Jon Bon Jovi’s fifteen-minute mingling and singing stint while positioned in the stands was a nice added personal touch from someone who clearly appreciates that his fans are who made Bon Jovi what they are today.  One can only imagine how many selfies were snapped with Jon during that part of the show.

The band’s best performance of the night was a toss-up between “Keep The Faith,” a 1992 hard-rocking track that could have easily hailed from the 1970s with its heavy electric guitar riffs and prominent organ flourishes; and their third No. 1 single, “Bad Medicine,” a 1988 all-out jam that still ranks among my personal favorites. 

Just before “Bad Medicine,” when the 56-year-young rocker strutted like a peacock along the stage’s entire perimeter on “I’ll Sleep When I’m Dead,” you knew he meant just that.

Nineteen songs and two hours in, it was pretty clear that the night was not yet dead.  Anyone with access to the many set lists on the Internet knew that there would be at least two more songs during the encore, and on this night there were three: the 2007 ballad “(You Want To) Make A Memory),” their best song “Wanted Dead Or Alive,” and their biggest hit, “Livin’ On A Prayer,” which topped the singles chart for four weeks 31 years ago.

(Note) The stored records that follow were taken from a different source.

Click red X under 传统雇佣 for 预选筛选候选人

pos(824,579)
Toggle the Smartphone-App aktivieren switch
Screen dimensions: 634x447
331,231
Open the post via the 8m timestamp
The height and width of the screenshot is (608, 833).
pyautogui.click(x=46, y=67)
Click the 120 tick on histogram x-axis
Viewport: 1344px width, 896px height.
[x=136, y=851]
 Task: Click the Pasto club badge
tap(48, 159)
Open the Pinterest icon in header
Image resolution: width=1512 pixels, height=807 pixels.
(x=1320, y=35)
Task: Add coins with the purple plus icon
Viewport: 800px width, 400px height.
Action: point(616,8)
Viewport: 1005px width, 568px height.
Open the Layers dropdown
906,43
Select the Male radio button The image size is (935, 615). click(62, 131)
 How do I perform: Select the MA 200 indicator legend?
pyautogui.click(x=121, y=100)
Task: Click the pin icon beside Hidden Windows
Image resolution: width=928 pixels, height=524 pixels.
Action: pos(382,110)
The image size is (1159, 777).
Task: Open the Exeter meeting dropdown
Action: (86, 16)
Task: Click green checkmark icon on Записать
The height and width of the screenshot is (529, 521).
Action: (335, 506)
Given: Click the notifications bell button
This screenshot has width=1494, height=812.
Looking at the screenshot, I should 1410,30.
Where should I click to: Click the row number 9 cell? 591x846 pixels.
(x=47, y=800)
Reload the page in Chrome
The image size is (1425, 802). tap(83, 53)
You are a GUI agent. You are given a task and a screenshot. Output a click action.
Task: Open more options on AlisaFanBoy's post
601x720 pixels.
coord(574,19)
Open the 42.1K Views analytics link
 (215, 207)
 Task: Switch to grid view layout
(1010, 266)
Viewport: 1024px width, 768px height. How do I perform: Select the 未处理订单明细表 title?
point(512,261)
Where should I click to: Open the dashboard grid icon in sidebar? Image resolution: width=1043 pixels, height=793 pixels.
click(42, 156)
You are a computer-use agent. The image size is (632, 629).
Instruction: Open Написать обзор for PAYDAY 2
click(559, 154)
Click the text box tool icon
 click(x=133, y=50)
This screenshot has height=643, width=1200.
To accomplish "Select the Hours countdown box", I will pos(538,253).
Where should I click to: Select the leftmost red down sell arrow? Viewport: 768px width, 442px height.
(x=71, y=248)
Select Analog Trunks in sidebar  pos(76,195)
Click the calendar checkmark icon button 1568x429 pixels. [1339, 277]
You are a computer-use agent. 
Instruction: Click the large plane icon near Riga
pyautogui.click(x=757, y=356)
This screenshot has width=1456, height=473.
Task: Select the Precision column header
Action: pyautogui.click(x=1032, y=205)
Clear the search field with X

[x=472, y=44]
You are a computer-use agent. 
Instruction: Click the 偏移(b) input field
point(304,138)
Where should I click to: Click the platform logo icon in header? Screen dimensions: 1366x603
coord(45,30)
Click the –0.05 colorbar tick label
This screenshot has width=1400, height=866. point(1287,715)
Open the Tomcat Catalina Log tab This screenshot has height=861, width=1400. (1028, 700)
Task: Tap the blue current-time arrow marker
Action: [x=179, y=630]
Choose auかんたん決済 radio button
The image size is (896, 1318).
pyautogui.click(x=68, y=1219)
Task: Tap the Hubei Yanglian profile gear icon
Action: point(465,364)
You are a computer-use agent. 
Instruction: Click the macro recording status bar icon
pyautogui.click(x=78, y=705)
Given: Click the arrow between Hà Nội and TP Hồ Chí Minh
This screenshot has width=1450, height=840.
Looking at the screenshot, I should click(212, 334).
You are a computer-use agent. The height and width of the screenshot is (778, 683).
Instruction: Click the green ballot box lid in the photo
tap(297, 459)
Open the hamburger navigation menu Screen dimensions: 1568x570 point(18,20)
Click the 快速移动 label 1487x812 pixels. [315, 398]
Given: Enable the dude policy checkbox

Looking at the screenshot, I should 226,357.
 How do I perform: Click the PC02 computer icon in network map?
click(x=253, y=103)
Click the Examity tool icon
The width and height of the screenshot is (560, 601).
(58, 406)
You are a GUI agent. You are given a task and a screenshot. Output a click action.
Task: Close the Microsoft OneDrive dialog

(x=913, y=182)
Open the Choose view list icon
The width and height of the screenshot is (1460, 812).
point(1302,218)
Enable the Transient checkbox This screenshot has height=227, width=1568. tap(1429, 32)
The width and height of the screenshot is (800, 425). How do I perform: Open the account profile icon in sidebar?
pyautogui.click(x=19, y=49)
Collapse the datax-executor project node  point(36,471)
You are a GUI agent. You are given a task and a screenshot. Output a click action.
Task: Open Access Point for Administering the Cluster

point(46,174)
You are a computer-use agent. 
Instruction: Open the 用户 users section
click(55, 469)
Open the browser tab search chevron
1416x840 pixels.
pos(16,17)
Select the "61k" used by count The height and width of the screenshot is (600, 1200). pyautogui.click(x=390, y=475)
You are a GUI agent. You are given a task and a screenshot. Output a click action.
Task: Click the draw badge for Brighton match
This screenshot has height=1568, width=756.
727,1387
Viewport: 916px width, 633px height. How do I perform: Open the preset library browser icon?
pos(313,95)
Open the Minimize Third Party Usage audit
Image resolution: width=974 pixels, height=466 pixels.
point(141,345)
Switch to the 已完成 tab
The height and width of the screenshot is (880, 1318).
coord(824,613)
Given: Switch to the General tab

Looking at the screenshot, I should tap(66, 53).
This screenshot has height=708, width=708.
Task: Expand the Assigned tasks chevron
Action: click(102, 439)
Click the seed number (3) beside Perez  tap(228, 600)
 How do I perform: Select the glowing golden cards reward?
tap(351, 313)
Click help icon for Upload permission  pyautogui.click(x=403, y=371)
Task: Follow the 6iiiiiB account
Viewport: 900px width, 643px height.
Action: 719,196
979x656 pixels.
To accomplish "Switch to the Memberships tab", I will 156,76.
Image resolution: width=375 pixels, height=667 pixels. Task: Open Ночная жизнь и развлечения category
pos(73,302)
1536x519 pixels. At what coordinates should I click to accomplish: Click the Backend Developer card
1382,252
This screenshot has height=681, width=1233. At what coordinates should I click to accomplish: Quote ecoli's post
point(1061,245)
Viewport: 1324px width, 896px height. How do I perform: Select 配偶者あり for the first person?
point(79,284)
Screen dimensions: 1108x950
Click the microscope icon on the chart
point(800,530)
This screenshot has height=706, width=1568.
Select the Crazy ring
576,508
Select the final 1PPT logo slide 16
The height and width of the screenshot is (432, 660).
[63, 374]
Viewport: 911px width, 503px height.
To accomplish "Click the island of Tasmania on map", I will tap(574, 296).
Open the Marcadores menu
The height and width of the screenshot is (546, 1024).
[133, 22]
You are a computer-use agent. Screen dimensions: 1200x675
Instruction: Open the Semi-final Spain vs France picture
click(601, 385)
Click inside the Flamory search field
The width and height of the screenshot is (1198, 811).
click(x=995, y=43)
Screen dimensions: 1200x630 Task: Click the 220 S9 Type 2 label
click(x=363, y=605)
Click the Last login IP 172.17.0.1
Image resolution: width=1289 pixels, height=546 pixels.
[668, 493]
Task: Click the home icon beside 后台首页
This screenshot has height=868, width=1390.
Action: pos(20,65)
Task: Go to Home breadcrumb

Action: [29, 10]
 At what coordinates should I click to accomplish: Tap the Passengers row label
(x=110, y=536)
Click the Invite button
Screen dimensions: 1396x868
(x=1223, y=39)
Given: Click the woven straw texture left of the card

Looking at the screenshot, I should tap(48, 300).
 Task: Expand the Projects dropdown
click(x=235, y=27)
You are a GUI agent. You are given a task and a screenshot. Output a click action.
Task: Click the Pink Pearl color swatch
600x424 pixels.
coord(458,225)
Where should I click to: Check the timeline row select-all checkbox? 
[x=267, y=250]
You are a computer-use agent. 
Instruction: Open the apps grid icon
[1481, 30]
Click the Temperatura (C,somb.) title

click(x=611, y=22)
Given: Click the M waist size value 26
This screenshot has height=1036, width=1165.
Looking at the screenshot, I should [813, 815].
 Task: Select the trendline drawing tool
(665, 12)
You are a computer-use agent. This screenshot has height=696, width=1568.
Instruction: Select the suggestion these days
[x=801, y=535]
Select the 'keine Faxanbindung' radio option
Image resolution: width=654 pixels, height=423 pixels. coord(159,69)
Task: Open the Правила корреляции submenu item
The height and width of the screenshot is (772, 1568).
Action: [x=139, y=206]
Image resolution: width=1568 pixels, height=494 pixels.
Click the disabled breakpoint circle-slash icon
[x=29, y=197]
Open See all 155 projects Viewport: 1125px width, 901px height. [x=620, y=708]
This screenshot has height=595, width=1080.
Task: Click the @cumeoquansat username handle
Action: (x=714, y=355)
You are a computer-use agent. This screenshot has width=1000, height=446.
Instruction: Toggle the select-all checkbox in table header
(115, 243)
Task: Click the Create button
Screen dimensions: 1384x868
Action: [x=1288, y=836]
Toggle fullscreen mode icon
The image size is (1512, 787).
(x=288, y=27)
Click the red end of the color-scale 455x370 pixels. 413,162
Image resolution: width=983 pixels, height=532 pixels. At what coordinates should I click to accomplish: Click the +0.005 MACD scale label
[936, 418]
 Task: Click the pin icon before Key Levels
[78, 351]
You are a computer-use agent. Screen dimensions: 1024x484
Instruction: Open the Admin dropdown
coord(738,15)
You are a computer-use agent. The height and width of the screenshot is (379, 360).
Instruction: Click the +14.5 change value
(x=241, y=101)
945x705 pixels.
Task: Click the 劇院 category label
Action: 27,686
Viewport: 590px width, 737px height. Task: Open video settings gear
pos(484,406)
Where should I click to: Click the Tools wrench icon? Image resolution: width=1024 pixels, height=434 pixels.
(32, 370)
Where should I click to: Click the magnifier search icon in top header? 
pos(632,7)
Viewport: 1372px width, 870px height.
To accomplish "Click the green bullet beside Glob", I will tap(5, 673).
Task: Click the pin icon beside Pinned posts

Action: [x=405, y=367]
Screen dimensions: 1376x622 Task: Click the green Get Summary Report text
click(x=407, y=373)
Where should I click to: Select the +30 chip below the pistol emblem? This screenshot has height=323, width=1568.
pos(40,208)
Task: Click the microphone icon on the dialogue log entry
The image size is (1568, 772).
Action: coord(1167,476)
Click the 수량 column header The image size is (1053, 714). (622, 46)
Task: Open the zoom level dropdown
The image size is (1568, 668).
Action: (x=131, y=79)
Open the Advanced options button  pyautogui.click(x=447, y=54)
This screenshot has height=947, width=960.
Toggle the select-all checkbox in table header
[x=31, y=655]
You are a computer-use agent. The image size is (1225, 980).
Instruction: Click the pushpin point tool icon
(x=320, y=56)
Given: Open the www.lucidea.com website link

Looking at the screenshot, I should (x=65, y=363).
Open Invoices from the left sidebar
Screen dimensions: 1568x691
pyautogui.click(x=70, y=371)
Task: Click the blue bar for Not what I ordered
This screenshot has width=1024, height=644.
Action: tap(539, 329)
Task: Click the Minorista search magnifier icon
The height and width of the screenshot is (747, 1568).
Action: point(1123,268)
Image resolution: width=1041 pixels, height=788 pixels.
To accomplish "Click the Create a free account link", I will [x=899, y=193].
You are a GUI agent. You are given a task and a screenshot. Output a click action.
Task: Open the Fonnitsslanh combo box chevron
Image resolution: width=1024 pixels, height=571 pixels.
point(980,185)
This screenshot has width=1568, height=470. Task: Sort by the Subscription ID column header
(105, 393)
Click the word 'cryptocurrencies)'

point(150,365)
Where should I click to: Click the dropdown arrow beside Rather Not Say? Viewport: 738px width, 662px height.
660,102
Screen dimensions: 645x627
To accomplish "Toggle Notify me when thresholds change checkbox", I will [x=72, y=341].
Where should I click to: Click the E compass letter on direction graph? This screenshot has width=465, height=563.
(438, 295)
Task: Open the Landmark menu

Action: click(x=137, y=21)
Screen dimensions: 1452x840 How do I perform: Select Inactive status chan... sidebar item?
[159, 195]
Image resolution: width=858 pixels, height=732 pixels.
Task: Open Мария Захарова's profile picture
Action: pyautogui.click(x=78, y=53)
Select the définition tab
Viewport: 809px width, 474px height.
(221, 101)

Bon Jovi’s performance proved that this former ‘80s and ‘90s mainstay is doing anything but living on a prayer.  If the crowd’s reaction was any indication, the group and its energetic leader are getting along just fine – and will for years to come.  

In fact, they showed that they’re just as important to the rock genre now as they were then, maybe even more so given the dearth of arena-filling younger rock groups out there these days.

Bon Jovi is doing that AND getting No. 1 albums, making one thing abundantly clear: their house won’t be for sale any time soon.  

DJRob

Bon Jovi circa 1988.

P.S.

While former guitarist Richie Sambora reunited with the group for its rock hall of fame induction two weeks ago, he is no longer a member and did not appear at this show.

Bon Jovi’s other band members include:

Hugh McDonald on bass (since 1994), John Shanks (on guitar and who’s produced every album since Have A Nice Day), Tico Torres on drums and David Bryan on the keys (also a 4-time Tony-award winning playwright, according to Jon Bon Jovi’s introduction).

Start time: 8:31pm CDT

End time: 10:50pm CDT

Set list (Chicago’s United Center, April 26, 2018):

  1. This House Is Not For Sale (2016)
  2. Raise Your Hands (on Slippery When Wet). (1986)
  3. You Give Love A Bad Name (1986)
  4. Whole Lot of Leavin’ (2007)
  5. Lost Highway (2007)
  6. When We Were Us (2018)
  7. Born To Be My Baby (1998)
  8. Who Says You Can’t Go Home (2005)
  9. It’s My Life (2000)
  10. We Weren’t Born To Follow (2009)
  11. Runaway (1983)
  12. We Got It Goin’ On (2007)
  13. Keep The Faith (1992)
  14. Amen (2013)
  15. Bed of Roses (1992)
  16. Lay Your Hands On Me (1988)
  17. God Bless This Mess (2016)
  18. I’ll Sleep When I’m Dead (1992)
  19. Bad Medicine (1988)

Encore:

  1. (You Want To) Make A Memory (2007)
  2. Wanted Dead Or Alive (1987)
  3. Livin’ On A Prayer (1987)

By DJ Rob

2 thoughts on “Bon Jovi Rocks Chi-town; Shows Relevancy Not Always Rooted in (Current) Record Sales”
  1. Interesting article. Prince was the first to experiment with unusual album sale methods, I think. And he, too, was a walking demonstration that record sales and relevancy don’t go hand in hand.